- **WHAT THIS TASK INVOLVES**
When you reach the line containing "Task: Choose the 10 Days plan radio button" in the data below, begin returning lines exactly as written, and stop once the line containing "Click the Recalcular" has been returned.

- **DATASET CONTENT**

○ ○ ○ ○ ○

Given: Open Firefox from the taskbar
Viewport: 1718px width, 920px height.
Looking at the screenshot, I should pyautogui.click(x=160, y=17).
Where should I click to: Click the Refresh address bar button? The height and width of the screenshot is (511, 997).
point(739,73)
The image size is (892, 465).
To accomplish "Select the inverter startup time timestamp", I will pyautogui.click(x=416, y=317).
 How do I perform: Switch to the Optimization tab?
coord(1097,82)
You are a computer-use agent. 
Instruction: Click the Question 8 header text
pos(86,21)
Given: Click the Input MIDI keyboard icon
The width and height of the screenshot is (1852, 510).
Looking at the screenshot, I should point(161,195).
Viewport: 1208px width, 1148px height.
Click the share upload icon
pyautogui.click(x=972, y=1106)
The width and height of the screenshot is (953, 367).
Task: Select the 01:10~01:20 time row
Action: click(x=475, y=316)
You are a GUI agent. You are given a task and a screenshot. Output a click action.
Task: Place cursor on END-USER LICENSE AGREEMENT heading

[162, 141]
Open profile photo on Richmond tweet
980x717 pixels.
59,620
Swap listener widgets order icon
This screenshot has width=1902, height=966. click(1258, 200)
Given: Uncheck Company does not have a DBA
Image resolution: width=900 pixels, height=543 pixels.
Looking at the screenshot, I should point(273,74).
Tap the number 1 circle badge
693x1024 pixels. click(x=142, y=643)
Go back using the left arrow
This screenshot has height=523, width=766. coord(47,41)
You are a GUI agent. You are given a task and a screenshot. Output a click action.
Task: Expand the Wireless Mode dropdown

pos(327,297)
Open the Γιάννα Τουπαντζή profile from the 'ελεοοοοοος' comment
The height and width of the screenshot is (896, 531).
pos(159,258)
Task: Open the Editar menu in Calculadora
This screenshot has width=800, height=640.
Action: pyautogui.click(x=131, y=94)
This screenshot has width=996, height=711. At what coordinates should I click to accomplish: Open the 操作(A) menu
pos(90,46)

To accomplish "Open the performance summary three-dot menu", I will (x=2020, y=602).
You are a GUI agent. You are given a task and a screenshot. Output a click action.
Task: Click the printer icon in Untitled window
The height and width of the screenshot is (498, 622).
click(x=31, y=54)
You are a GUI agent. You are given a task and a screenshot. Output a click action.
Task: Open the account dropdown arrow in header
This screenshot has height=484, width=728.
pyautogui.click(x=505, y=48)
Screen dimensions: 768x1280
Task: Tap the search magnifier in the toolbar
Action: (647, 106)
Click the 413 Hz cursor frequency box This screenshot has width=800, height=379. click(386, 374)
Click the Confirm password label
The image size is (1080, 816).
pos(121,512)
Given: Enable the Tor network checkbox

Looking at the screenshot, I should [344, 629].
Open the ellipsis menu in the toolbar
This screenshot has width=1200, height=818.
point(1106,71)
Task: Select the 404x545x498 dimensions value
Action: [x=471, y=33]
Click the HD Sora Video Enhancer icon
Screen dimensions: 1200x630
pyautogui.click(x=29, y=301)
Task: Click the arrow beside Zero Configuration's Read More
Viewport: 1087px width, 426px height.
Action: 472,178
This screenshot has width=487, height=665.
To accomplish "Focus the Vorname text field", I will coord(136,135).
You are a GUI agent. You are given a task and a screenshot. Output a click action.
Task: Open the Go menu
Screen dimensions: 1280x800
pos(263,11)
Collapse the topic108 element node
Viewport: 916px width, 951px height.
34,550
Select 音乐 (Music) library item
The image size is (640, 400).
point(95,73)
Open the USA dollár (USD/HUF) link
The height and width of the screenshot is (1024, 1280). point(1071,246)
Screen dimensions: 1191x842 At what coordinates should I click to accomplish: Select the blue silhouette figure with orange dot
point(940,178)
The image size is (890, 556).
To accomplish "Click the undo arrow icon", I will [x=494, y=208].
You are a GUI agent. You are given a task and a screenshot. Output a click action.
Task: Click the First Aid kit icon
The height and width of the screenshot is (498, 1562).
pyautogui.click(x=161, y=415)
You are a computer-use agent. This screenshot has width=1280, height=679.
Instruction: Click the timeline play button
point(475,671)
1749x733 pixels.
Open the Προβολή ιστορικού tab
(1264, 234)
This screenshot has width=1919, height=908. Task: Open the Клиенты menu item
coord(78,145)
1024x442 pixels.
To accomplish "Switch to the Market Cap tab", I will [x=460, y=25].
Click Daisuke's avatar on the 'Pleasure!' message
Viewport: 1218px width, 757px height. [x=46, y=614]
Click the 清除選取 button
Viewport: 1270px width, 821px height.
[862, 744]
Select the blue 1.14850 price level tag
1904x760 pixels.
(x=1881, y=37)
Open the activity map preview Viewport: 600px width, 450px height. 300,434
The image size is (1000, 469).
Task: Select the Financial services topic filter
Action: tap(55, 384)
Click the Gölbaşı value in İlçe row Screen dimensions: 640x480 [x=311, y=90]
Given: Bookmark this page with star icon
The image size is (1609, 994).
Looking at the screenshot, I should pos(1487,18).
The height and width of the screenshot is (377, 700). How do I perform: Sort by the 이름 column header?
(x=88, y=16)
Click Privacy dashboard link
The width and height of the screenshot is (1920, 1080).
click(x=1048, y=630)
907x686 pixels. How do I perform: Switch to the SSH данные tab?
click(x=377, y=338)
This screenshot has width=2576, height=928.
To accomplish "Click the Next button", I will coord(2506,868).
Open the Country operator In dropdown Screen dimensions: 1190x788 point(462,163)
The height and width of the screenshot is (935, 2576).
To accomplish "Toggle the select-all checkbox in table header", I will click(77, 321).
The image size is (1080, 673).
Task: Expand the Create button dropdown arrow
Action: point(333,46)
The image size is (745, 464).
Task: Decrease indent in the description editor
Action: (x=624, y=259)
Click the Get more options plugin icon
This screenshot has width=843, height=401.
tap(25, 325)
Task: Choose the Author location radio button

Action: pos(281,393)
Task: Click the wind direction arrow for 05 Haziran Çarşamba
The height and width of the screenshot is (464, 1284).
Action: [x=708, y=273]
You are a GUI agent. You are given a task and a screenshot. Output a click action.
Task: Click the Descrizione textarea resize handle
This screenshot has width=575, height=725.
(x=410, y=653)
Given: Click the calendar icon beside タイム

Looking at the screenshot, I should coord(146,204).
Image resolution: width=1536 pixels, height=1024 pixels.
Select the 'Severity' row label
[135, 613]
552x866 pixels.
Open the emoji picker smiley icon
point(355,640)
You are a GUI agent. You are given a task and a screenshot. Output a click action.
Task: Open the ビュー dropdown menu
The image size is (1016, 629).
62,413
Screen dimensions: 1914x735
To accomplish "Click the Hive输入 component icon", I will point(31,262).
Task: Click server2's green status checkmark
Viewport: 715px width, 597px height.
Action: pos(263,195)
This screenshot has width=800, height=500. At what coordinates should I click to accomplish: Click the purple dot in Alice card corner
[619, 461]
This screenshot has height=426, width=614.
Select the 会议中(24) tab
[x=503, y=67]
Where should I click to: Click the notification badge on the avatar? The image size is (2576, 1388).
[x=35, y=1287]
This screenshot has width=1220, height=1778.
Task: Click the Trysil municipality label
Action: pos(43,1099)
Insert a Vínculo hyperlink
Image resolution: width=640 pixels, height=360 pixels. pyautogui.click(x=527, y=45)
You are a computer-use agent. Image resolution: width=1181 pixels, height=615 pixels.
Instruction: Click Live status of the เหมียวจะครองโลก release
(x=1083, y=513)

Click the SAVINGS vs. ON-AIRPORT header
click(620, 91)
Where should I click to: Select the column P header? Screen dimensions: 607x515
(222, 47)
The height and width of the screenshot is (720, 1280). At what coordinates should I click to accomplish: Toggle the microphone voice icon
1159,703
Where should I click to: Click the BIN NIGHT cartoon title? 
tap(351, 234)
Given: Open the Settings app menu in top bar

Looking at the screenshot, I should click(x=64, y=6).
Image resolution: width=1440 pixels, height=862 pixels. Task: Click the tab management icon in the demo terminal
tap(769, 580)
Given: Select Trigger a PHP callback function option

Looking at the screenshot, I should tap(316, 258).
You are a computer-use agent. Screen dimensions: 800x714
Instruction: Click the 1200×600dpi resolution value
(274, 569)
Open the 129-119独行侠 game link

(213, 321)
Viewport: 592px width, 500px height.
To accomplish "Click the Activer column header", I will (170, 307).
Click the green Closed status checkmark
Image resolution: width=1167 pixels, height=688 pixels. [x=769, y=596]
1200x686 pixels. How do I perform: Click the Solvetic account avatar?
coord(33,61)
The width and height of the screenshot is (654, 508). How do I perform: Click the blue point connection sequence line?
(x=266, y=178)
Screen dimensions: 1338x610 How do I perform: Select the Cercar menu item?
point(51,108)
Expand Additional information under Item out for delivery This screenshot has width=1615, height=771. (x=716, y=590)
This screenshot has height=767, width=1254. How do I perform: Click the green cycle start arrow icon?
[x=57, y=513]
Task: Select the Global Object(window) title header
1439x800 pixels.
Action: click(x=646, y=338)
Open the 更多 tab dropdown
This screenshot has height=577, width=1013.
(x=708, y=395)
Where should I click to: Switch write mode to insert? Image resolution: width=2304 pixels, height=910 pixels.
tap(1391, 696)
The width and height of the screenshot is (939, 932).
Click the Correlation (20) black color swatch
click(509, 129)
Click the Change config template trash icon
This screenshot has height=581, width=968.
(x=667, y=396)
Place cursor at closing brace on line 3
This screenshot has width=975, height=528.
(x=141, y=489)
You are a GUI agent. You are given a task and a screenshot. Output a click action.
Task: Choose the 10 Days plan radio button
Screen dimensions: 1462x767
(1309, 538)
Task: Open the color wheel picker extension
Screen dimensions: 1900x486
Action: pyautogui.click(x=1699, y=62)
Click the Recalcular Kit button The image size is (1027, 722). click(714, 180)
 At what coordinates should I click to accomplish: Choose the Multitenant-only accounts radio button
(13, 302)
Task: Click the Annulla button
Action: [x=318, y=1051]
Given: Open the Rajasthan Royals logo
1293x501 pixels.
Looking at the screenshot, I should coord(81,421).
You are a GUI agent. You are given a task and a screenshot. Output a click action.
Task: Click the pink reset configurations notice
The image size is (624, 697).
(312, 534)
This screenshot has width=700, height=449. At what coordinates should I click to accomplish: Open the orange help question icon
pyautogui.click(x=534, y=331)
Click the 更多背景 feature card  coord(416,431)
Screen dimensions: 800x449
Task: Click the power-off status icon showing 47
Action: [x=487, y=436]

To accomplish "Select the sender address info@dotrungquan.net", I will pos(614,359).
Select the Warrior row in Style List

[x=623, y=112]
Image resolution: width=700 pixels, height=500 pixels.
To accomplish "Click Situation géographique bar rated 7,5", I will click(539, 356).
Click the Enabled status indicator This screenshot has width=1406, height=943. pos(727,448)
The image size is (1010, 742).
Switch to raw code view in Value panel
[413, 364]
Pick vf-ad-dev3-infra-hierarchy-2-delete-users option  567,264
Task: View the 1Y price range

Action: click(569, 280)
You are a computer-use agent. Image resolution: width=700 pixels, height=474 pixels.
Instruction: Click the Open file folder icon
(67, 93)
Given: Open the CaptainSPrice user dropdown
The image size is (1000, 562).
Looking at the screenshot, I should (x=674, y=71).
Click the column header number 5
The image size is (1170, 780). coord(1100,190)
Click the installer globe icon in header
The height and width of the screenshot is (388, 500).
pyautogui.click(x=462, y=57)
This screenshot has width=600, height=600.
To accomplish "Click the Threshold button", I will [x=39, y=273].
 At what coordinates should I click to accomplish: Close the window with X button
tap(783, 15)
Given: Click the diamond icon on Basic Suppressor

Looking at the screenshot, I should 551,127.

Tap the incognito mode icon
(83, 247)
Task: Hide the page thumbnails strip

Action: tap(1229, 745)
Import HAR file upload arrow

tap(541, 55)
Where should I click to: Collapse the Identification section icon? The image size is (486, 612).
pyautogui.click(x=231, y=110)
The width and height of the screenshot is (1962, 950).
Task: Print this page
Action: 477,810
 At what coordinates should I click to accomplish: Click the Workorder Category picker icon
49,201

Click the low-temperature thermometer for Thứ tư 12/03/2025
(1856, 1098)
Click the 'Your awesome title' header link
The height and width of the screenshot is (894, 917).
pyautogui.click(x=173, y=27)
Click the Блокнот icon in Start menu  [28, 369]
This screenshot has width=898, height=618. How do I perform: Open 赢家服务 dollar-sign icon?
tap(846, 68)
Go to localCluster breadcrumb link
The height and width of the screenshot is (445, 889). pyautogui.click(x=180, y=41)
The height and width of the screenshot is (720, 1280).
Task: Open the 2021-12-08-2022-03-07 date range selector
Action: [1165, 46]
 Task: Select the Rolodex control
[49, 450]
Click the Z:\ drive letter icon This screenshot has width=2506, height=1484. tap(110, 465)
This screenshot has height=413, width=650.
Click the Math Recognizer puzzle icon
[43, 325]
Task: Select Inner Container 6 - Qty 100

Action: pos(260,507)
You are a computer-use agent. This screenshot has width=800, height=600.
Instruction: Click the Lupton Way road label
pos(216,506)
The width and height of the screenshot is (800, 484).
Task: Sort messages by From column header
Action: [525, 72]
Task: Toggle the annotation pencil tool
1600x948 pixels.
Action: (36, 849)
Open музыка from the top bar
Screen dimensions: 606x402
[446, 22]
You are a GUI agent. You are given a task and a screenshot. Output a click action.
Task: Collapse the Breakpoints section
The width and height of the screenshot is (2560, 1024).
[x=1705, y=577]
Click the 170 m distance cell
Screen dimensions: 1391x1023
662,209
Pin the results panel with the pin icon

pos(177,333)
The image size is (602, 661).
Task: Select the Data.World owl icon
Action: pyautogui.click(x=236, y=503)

○ ○ ○ ○ ○

- **RESULT**
Task: Choose the 10 Days plan radio button
Screen dimensions: 1462x767
(1309, 538)
Task: Open the color wheel picker extension
Screen dimensions: 1900x486
Action: pyautogui.click(x=1699, y=62)
Click the Recalcular Kit button The image size is (1027, 722). click(714, 180)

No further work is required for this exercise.